Problem - Rewrite everything from the line containing "Where should I" down through the end of the records as a two-column CSV with the headers instruction and location. Give one row per line, with its text and its answer each in a single quoted field and any line breaks replaced by spaces, and omit the pictures.
-*-*-
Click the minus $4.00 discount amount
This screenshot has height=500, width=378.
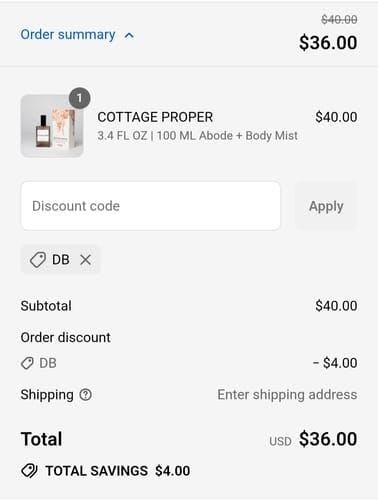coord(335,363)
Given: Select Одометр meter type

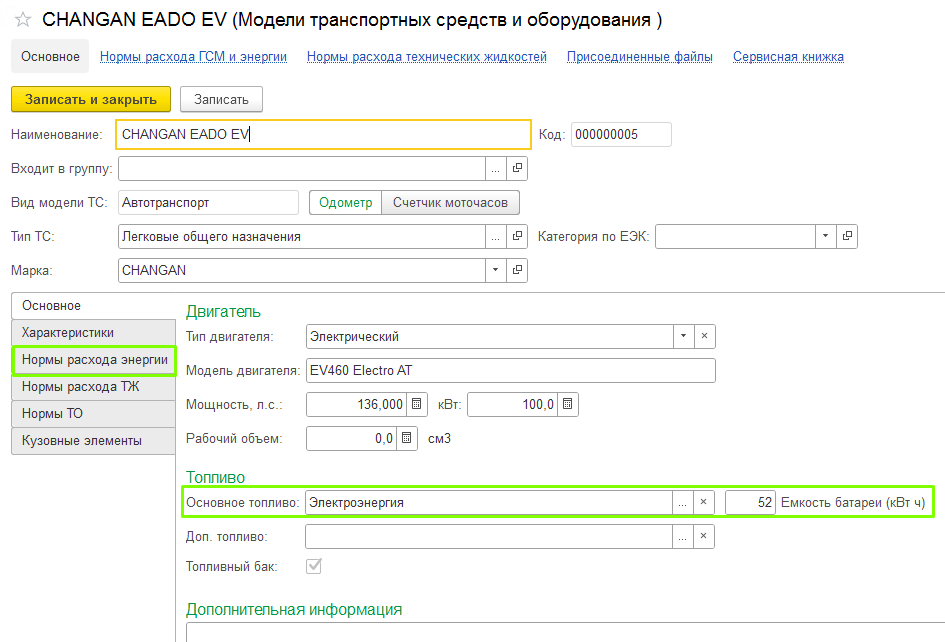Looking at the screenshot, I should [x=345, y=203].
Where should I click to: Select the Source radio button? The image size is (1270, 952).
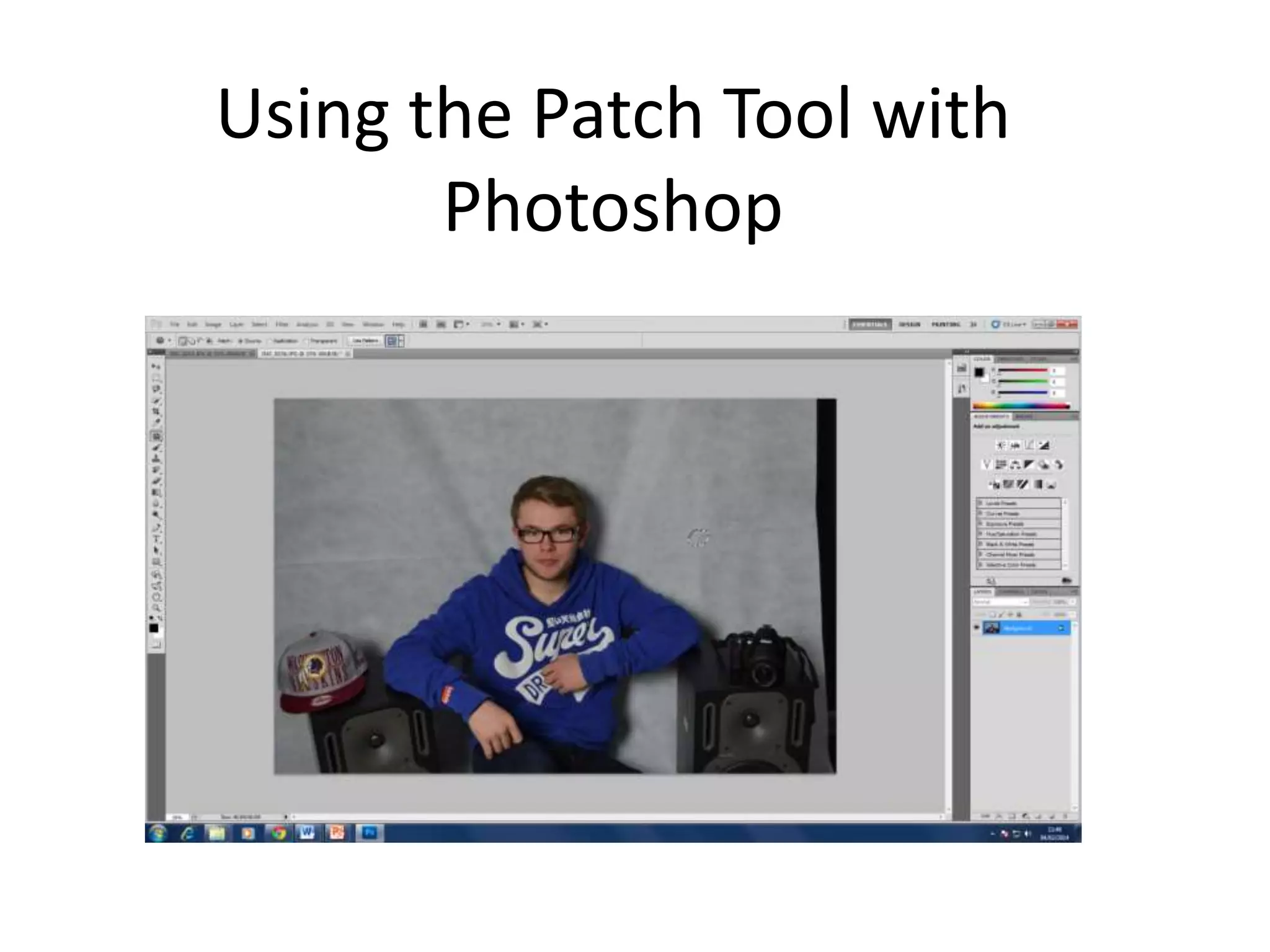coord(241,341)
-*-*-
Final result -
instruction,location
"Where should I click to: Select the Source radio button? The image size is (1270, 952).","coord(241,341)"